[Input for this task Boundary: Start]

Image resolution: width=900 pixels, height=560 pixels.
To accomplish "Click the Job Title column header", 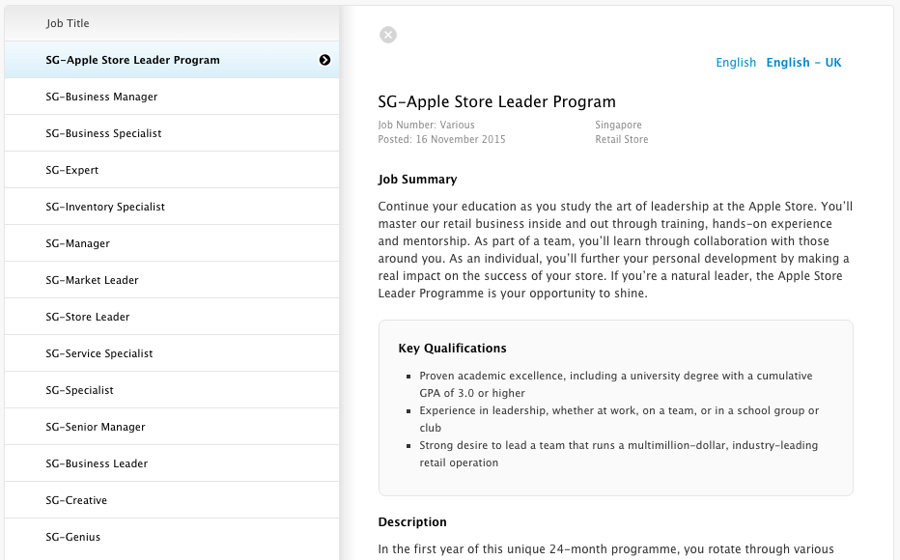I will pyautogui.click(x=68, y=23).
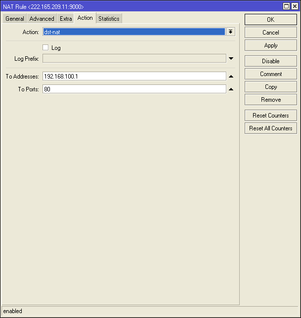Click the To Addresses input field
Viewport: 301px width, 318px height.
[134, 77]
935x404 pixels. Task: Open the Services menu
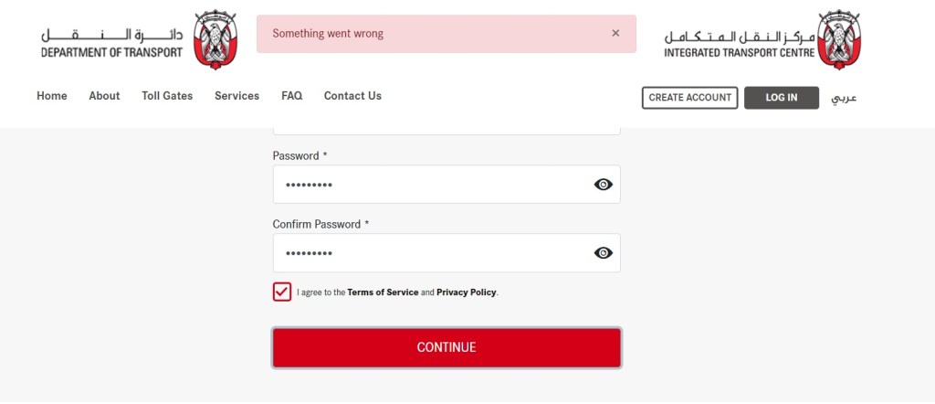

[Input for this task Boundary: End]

[Exercise]
Scan the data for lines containing "pixels" and copy all of them.

[Reply]
Image resolution: width=900 pixels, height=560 pixels.
935x404 pixels. Task: Open the Services menu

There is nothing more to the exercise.